## WORK INSTRUCTIONS
Each entry that follows is to be copied exactly, minus any pictures.

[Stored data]
((
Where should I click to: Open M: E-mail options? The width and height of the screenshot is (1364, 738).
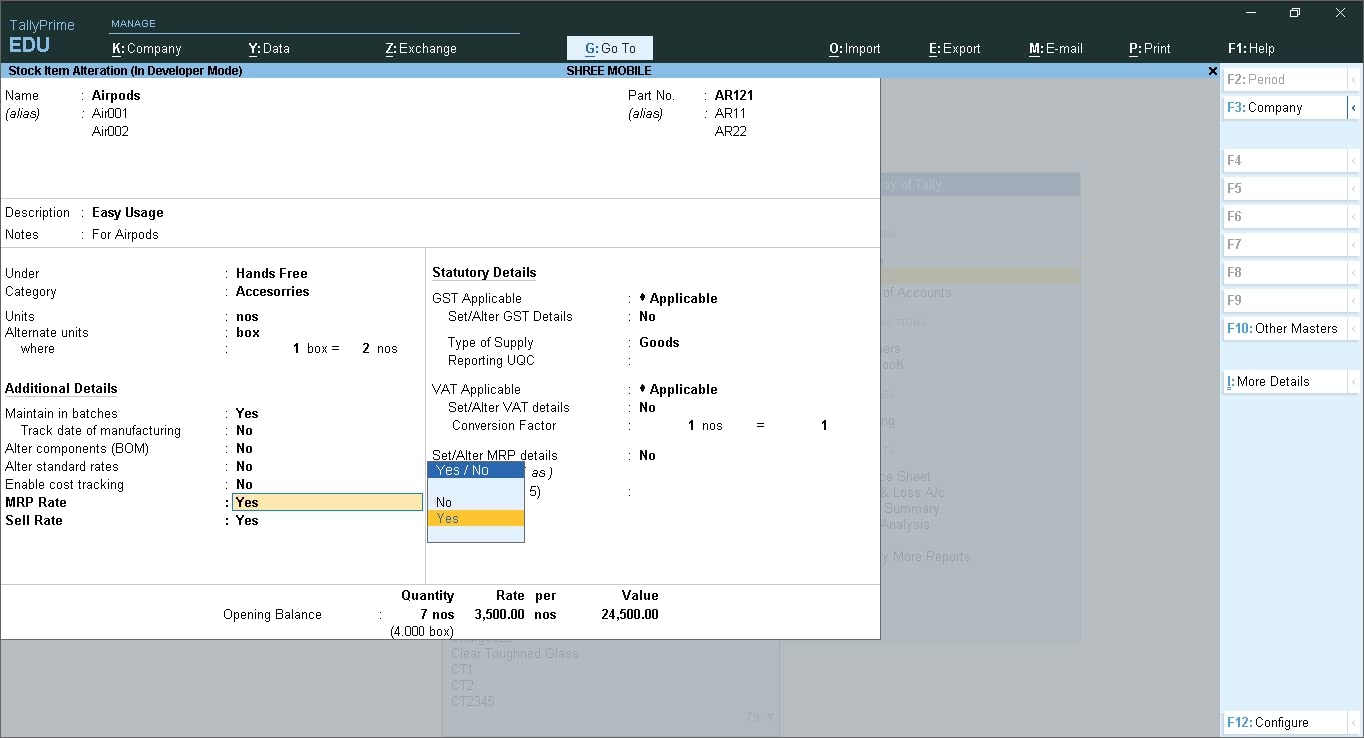click(1056, 47)
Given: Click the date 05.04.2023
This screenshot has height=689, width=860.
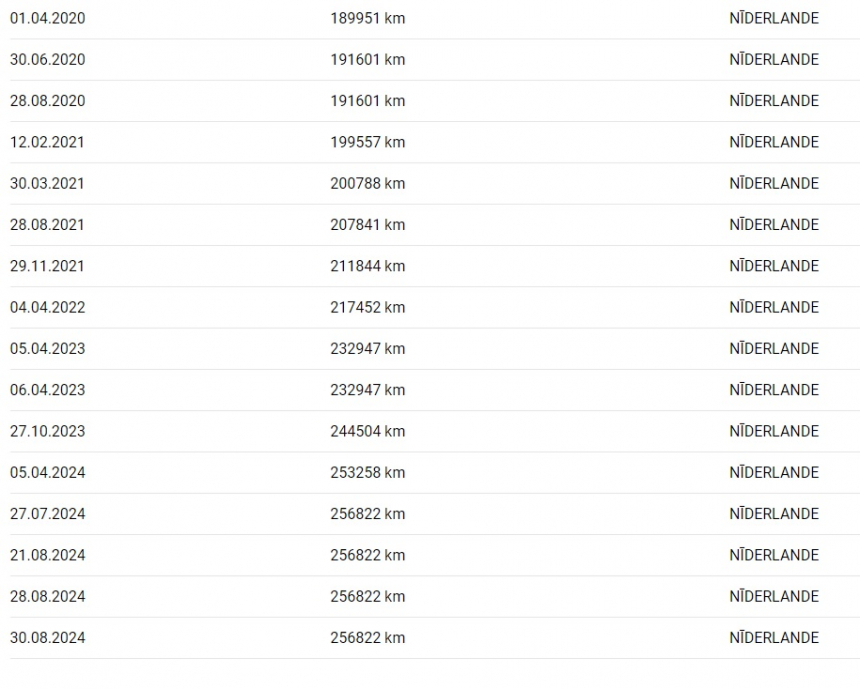Looking at the screenshot, I should point(47,349).
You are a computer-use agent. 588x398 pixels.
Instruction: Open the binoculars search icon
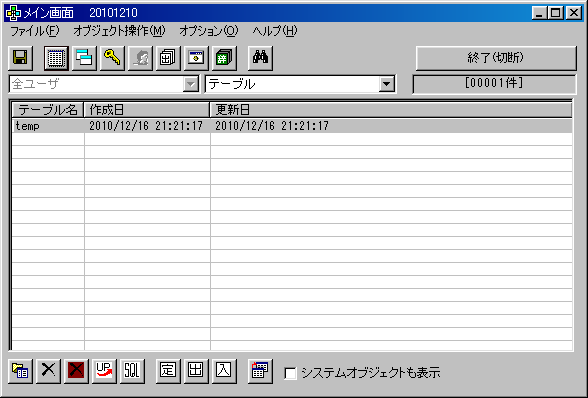(260, 58)
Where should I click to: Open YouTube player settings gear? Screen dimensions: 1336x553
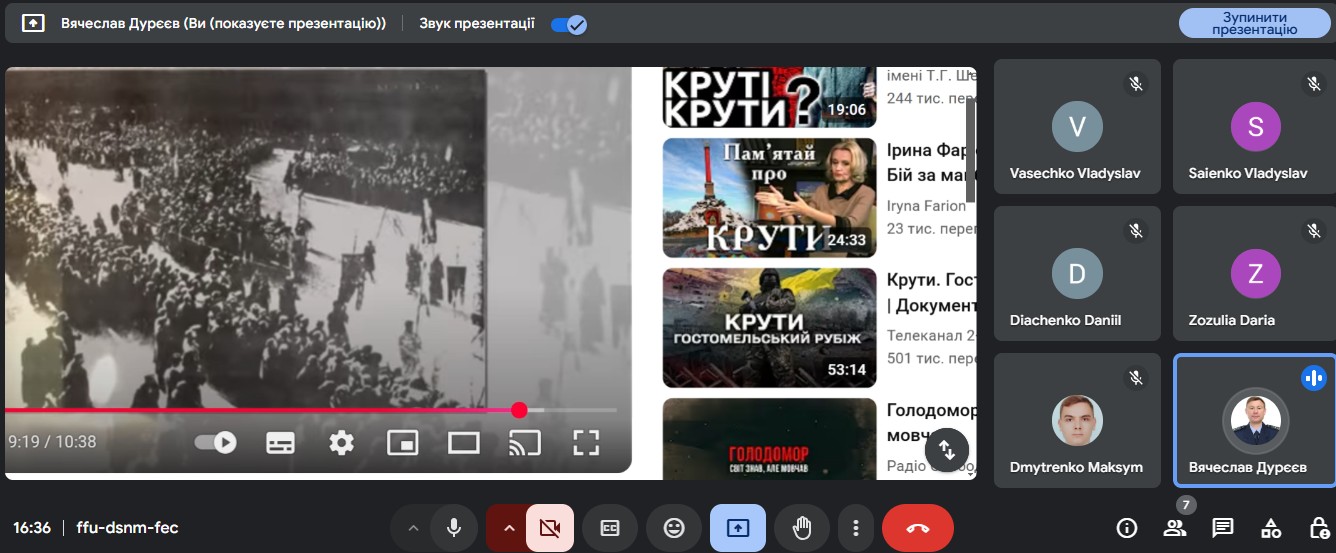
))
## FINISHED EXERCISE
Where should I click to: Open M: E-mail options? The width and height of the screenshot is (1364, 738).
click(1056, 47)
Given: Click the date 05.04.2023
This screenshot has height=689, width=860.
Looking at the screenshot, I should point(47,349).
You are a computer-use agent. 588x398 pixels.
Instruction: Open the binoculars search icon
(260, 58)
Where should I click to: Open YouTube player settings gear? Screen dimensions: 1336x553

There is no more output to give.